Monday, April 30, 2012


As retail store owners, we are not dinosaurs. We use the Internet for marketing, have sophisticated point of sale machines, and generally keep up on business trends. Yet, we are inescapably middle-men. There are ways we can innovate how we operate our business, but inevitably, we're about providing excellent service and waiting for other people to be innovative so we can extend product to the public.

This leads to some anxiety as the world moves to more digital media. PDFs, mobile applications and distribution methods like Kickstarter regularly make end runs around our tier as producers of work sell directly to customers. Technologies move increasingly fast, like how 3D printers threaten to go from devices owned by universities and large corporations to inexpensive household appliances nearly instantaneously. How many years did it take photocopiers or the Internet to threaten publishing? Well over a decade at least.

The tendency as a retailer is to want to get in on the action. How can I sell PDF products too, perhaps when customers buy print products? How can I create a print kiosk or buy my own 3D printer to better serve my customers and avoid obsolescence? There is no future in historical models, bridge scorepads and jigsaw puzzles, as we see every day. so we want desperately to avoid being left behind.

Publishers tend to hedge too, with their denial of the importance of Internet content (Wizards of the Coast), or an attempt to subvert digital piracy by making their game supremely physical (FFG with Warhammer Fantasy Roleplay). These are all wrong answers to the question. When these technologies threaten the existing paradigm, the answer is elsewhere, in pivoting, in taking a very good model, be it publishing or retailing, and doing something other than riding coattails or ameliorating a terminal problem.

For stores, this might mean a level of diversification so wide that the death of a segment is not a danger to the organization. Most stores nowadays could walk away entirely from role-playing games, and many have, while in decades past such walking away would be unthinkable. We stock tens of thousands of dollars of miniatures on our walls, yet could we conceive of a model where a 3D printer would make them all obsolete? What are we doing right now to prepare for that?

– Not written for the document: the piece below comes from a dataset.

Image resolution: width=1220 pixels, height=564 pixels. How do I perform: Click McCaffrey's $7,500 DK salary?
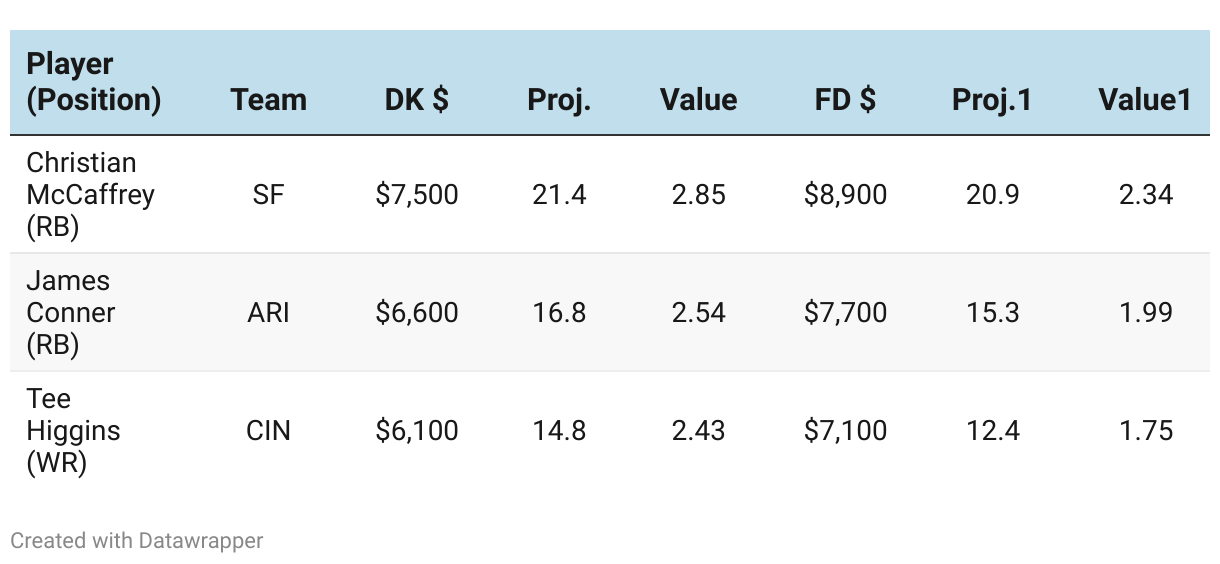click(416, 194)
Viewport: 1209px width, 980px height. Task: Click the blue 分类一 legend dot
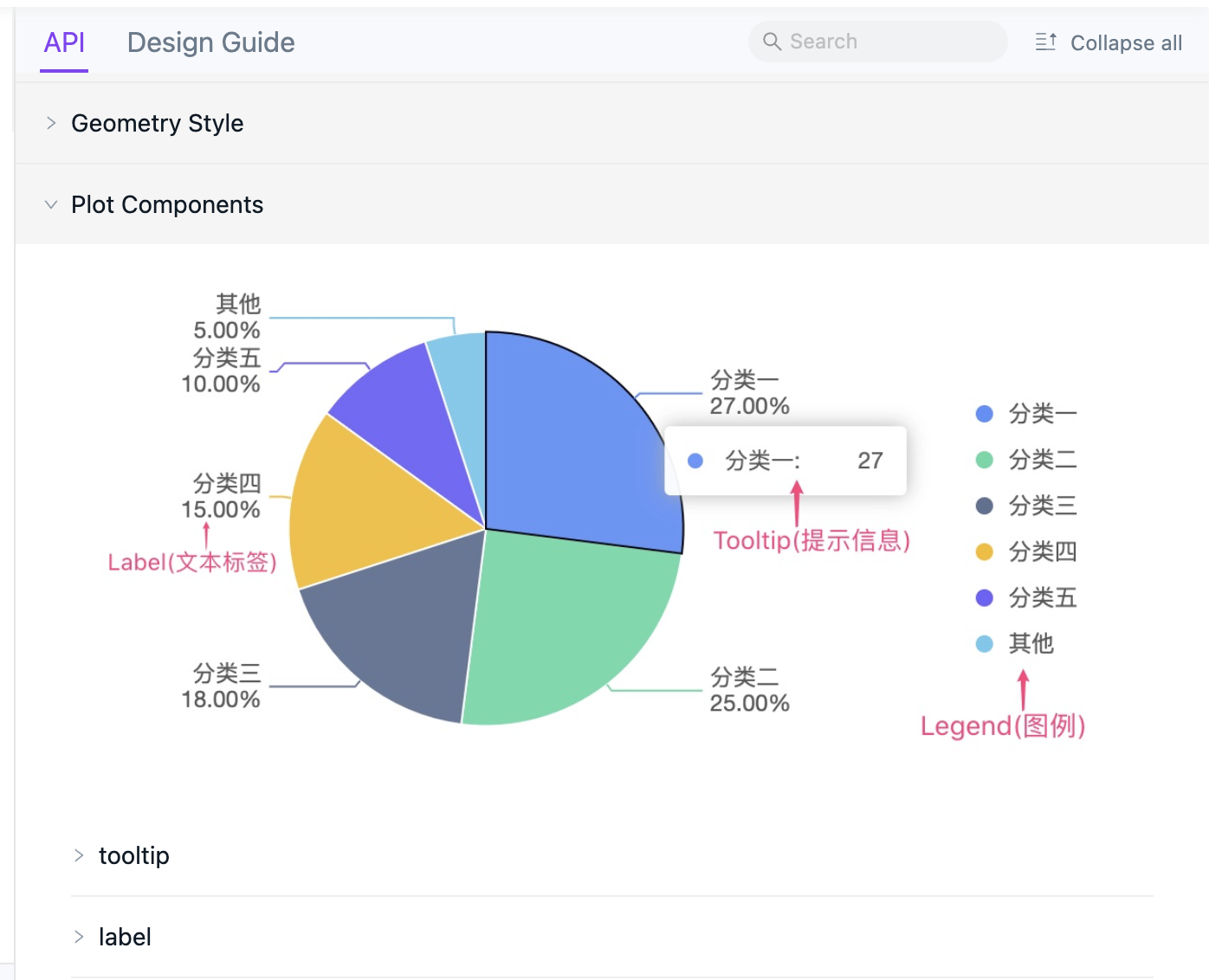point(984,413)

It might mean a business model that pivots to services. Although I don't see a bowling alley model working for game stores, where a significant amount of money is generated from renting game space, I do see the appeal of the coffee shop game store or the cafe game store. I think that's a very dangerous road to go down, as game stores have nothing to do with the hybrid business in question, but I get it.

This pivot is also why I'm constantly on the look out for signs of potential in selling toys, hobby supplies, model trains, Frisbee golf, and as one of my business partners joked one time, women's shoes. When your dominant paradigm is being subverted, the tendency is to think everything is up for grabs, right or wrong.

All this speculation comes from the anxiety about the future and the fact that we're middle-men, and besides doing our existing job better, we're primarily reacting to what a fairly hostile and often resentful trade sends our way. They regularly bite the hand that feeds. I don't have the answers, but I don't see myself selling women's shoes in 10 years or slinging mochas.